ALAIN BADIOU: Philosophy is always systematic. Naturally, if by "system" you mean an architecture necessarily endowed with a keystone or a center, then you can say, to employ Heidegger's vocabulary, that it's a matter of an ontotheological systematicity, and therefore no longer valid. But if by "system" you mean, first, that philosophy is conceived as an argumentative discipline with a requirement of coherence, and second, that philosophy never takes the form of a singular body of knowledge but, to use my own vocabulary, exists conditionally with respect to a complex set of truths, then it is the very essence of philosophy to be systematic.
The distinctive service that philosophy renders thought is the evaluation of time. The issue is whether we can say, and according to what principles, that this time, our time, has value. For that the systematic dimension is necessary. To my mind, it's one and the same question to ask whether philosophy can be systematic and whether philosophy can exist at all.
LS: Your project is strictly philosophical, "a thesis about discourse, not about the world."
AB: Absolutely. Strictly speaking, philosophy doesn't take the form of knowledge about the world. What's more, like Lacan, I'm inclined to think that the idea of the world is itself in the final analysis a phantasy. My project makes claims on the strictly philosophical, within a general logic of delimitation. Philosophy is irreducible to other forms of thought. And it should maintain this criterion of delimitation as one of its most precious possessions. The threat that has loomed throughout its history is a confusion between what philosophy is in itself and what it is not, for example political, or esthetic, or scientific discourse.

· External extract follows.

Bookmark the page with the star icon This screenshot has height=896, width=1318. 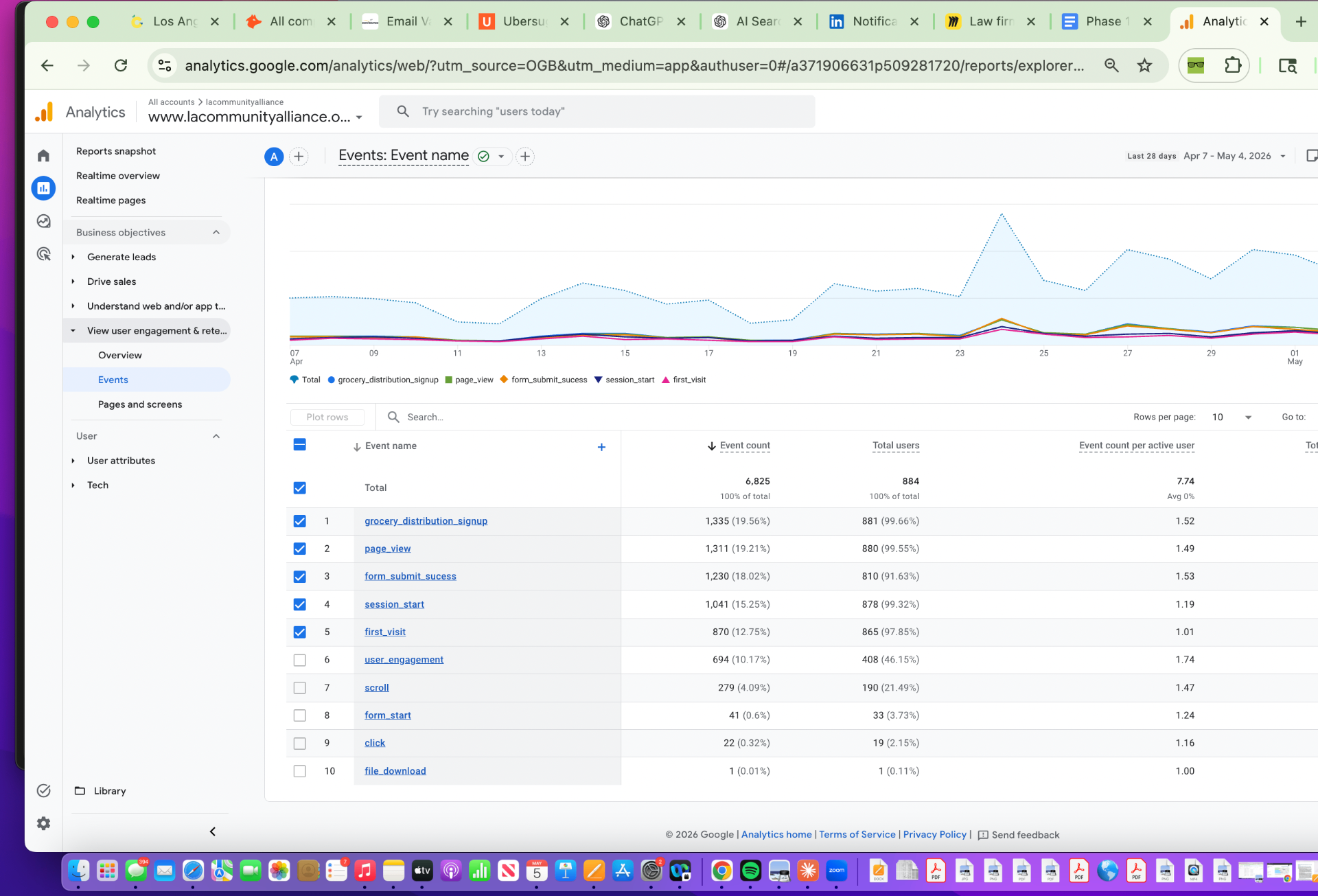(x=1144, y=65)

It should be understood that philosophy, in itself, has no object. It isn't and mustn't become a body of knowledge. Here I remain faithful to Louis Althusser, who was the first to have pointed this out with perfect clarity. What's astonishing is that the thesis "philosophy is philosophy" seems original today. However tautological, it's a militant thesis, and not at all accepted. We are in a period when philosophy is marked by doubt, or even by a conviction that it is extinct.
LS: The striking equation "ontology = mathematics" has the immense merit of eradicating the mystification that clings to the word "being." You've identified this choice as an exit from romanticism and a program for the death of God.
AB: We're far from having exhausted the consequences of the question of the death of God. The philosophical destiny of atheism, in a radical sense, lies in the interplay between the question of being and the question of infinity. The real romantic heritage--which is still with us today--is the theme of finitude. The idea that an apprehension of the human condition occurs primordially in the understanding of its finitude maintains infinity at a distance that's both evanescent and sacred, and holds it in the vicinity of a vision of being that's still theological. That's why I think the only really contemporary requirement for philosophy since Nietzsche is the secularization of infinity.